Cúpula do Exército nega golpe, mas só em off
Foto: Reprodução/Jornal de Brasília
Conversei com dois generais do alto escalão do governo. Ambos pediram para não serem citados. É um problema. As Forças Armadas precisam dizer claramente o que pensam. O silêncio é perigoso, pode ser interpretado como aquiescência, como aprovação ao que foi dito.
Em off, um general me disse que “não existe solução política fora da Constituição Federal, simples assim.” Para ele, o “estado democrático de direito é o pilar para a minha geração” e que não há a mínima possibilidade de aventuras golpistas. “O presidente sabe disso”, contou o general, para quem o presidente não atacou a democracia no domingo. Ele acha que o ruim foi o local do discurso, à frente do “Quartel-General do Exército.
A posição do outro general é que Bolsonaro é um ex-militar que tem uma carreira política. Ou seja, que não está mais na ativa. A fonte explica que as Forças Armadas são contra qualquer tipo de “aventura”. Foi essa a palavra usada. A questão é que Bolsonaro não é apenas um ex-militar. Ele é o presidente da República, não é mais um deputado. Ao participar de um ato que ataca outros poderes, ele dá um caráter oficial à manifestação. Bolsonaro foi além de todos os limites aceitáveis.
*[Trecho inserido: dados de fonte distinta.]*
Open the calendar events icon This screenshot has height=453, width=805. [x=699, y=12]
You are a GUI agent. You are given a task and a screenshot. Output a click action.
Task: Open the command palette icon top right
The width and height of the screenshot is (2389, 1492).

Nesta manhã o presidente Jair Bolsonaro tentou apagar o que disse na véspera. É o que ele faz com frequência, radicaliza e depois muda o tom.
Na saída do Palácio da Alvorada, uma pessoa sugeriu fechar outros poderes. “Não tem que fechar nada, dá licença aí. Aqui é democracia, aqui é respeito à Constituição brasileira. E aqui é a minha casa e a tua casa, peço por favor que não fale isso aqui.” Alí não, mas na frente do Exército pode? Bolsonaro entra em contradição até quando tenta se explicar.
A atitude do presidente é inconcebível e inaceitável. Não se pode aceitar que ele compareça a um ato que ataca as instituições democráticas, como o Congresso e o STF, na frente do Quartel-General do Exército. Jair Bolsonaro, ao participar da manifestação, avalizou o que os manifestantes defendiam. O Ato Institucional número 5, o momento mais danoso da ditadura, foi lembrado em cartazes e faixas.
A reação das instituições foi previsível. Mas a atuação delas precisa ser mais forte, ir além das notas de repúdio em redes sociais. O presidente não pode ter esse tipo de comportamento, que ameaça a democracia brasileira.
A economia sofre ainda mais quando os sinais são de insegurança institucional. O capital de longo prazo voltará a buscar investimentos depois da pandemia. Se pairar dúvidas sobre as forças das instituições em conter um presidente com ímpetos autoritários, isso vai se refletir na redução da confiança e do investimento no país.
Poucos líderes têm comportamento semelhante ao de Bolsonaro durante essa pandemia, que defende o relaxamento das medidas de isolamento social. Aqui na América Latina, só o ditador Daniel Ortega, da Nicarágua, despreza os riscos da Covid-19. Fora da região, apenas dois outros adotaram essa postura, e eles também têm líderes autoritários.
Isso nos coloca em um grupo pequeno de países que recebem olhares desconfiados dos investidores, que serão tão necessários para o Brasil depois da pandemia.